> [PROBLEM TO WORK ON] Taking the line that contains "Select the Honeycell network entry" as the start and the last line of the data as the end, repeat exactly every line in that span, but no pictures.

---

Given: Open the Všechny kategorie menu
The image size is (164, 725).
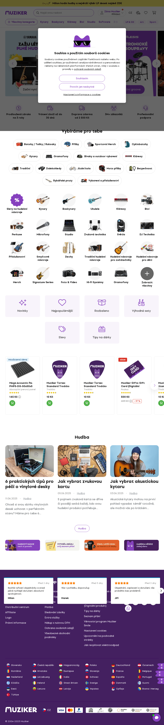Looking at the screenshot, I should (x=21, y=22).
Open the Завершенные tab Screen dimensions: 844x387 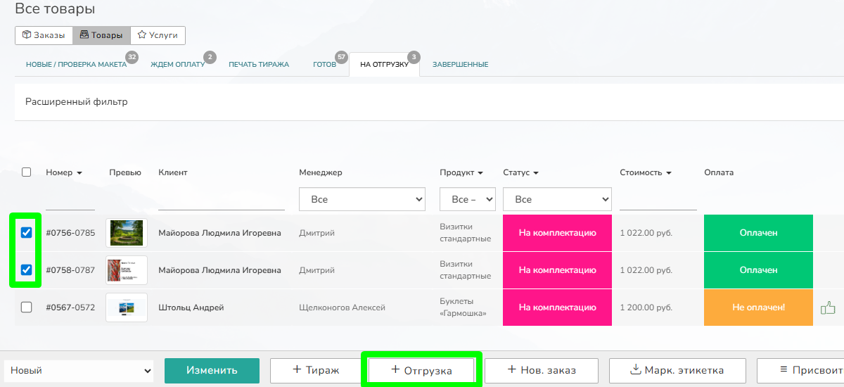460,65
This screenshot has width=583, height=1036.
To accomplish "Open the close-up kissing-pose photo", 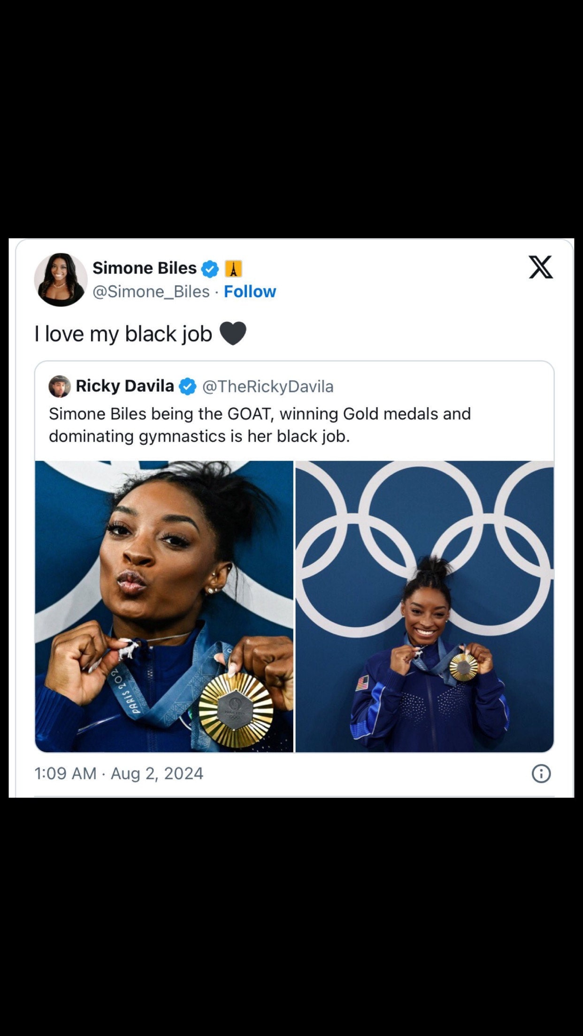I will (x=164, y=606).
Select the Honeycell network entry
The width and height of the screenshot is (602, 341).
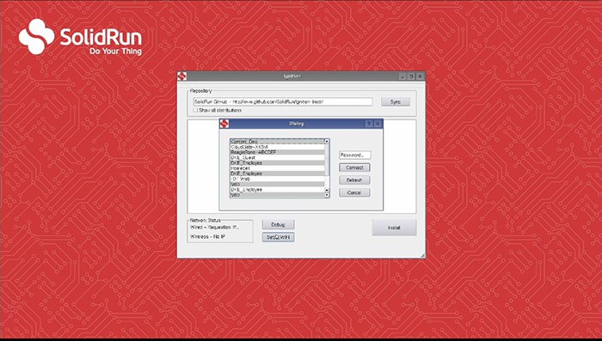point(278,168)

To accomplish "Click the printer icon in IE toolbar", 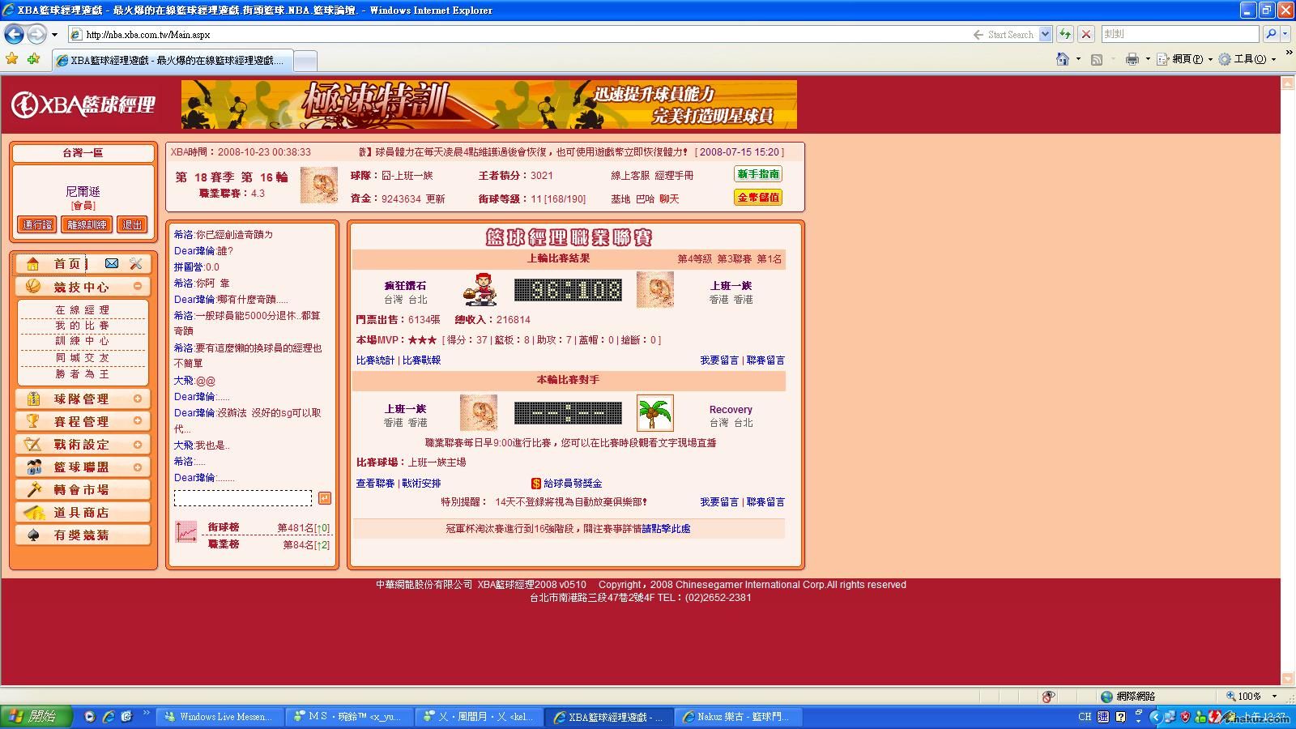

---

> [RESULT BELOW]
Select the Honeycell network entry
The width and height of the screenshot is (602, 341).
point(278,168)

To accomplish "Click the printer icon in IE toolbar", 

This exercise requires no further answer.